Almost certainly because the profile is much larger.

 
> Why is DeviceRGB not allowed?

It is allowed.


> most likely to be viewed on screen, so it I thought sRGB would be the most
> applicable (and smallest) profile.

DeviceRGB and sRGB are not in fact the same.


> Is it okay to create DeviceRGB output this way?  Have I correctly guessed
> the change needed to the {icc_PDFA} definition, where I substituted {3} for
> {4}?  I don't quite understand the syntax with "ifelse" at the end...

It will work, if you want to know more you will have to learn a little PostScript.
Comment 6 Mark Berry 2013-04-05 17:24:59 UTC
(In reply to comment #5)
> We no longer use Subversion for source control, you are referring to a very
> old version of the documentation. You say you are using 9.07 so I would
> suggest that you refer to the documentation which is installed along with
> that version.
 
Aha!
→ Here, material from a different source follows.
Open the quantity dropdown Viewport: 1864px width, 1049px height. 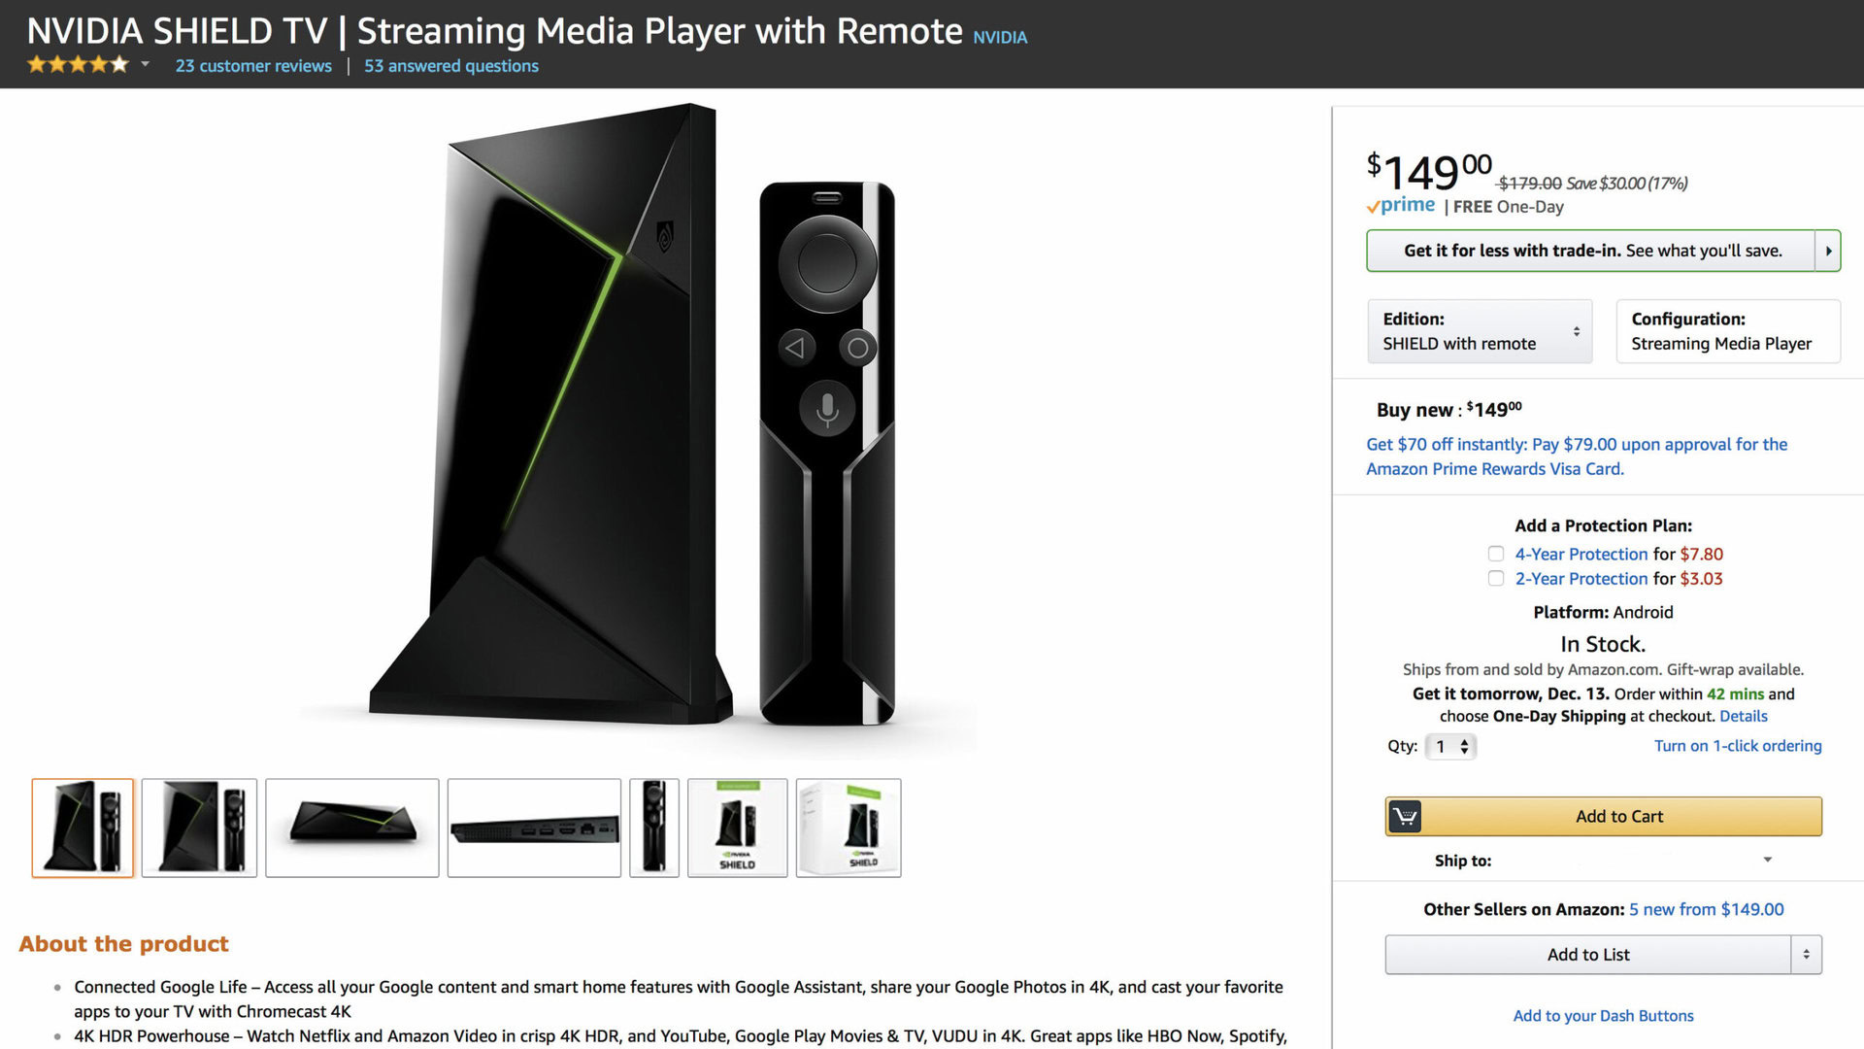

And I thought I was cleverly using the very latest trunk version.  Now I found http://ghostscript.com/doc/current/Ps2pdf.htm#PDFA.

> > most likely to be viewed on screen, so it I thought sRGB would be the most
> > applicable (and smallest) profile.
> 
> DeviceRGB and sRGB are not in fact the same.
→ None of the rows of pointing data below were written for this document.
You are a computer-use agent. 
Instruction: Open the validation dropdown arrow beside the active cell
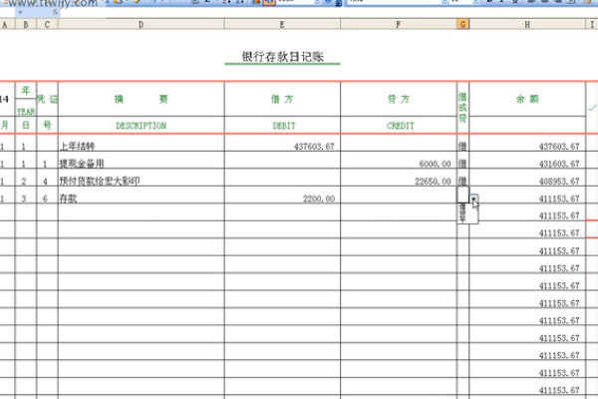coord(474,200)
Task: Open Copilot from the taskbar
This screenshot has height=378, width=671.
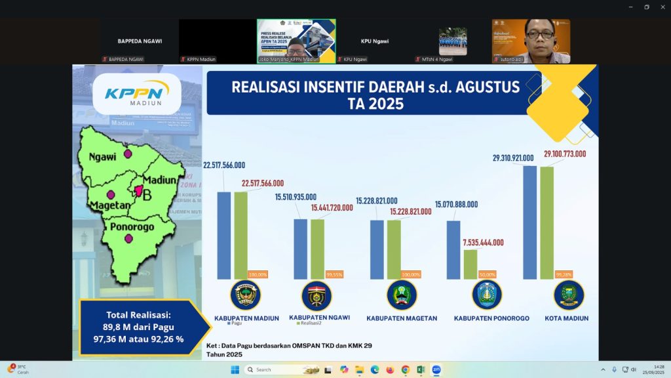Action: [345, 369]
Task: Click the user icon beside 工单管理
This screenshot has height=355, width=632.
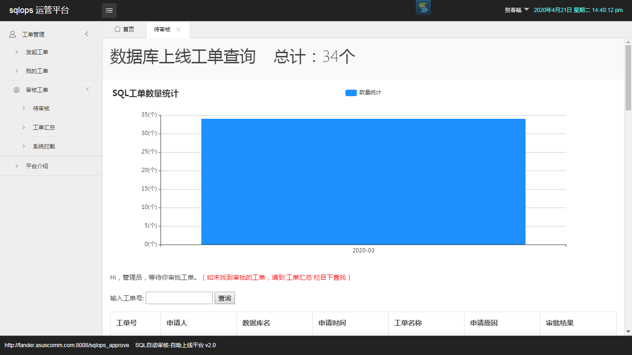Action: click(x=12, y=34)
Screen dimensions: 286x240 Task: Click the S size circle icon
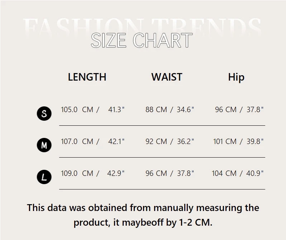click(x=44, y=114)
But if I my ICC profile describes an RGB color space, I should use ProcessColorModel=DeviceRGB, right?

> It will work, if you want to know more you will have to learn a little
> PostScript.

So it seems my problem with /N goes back to the PDFA_def.ps sample only handling DeviceGray and DeviceCMYK. I've updated the sample to emit /N 3 for DeviceRGB, and added a comment re. using an ICC profile with a corresponding color space.  Attached.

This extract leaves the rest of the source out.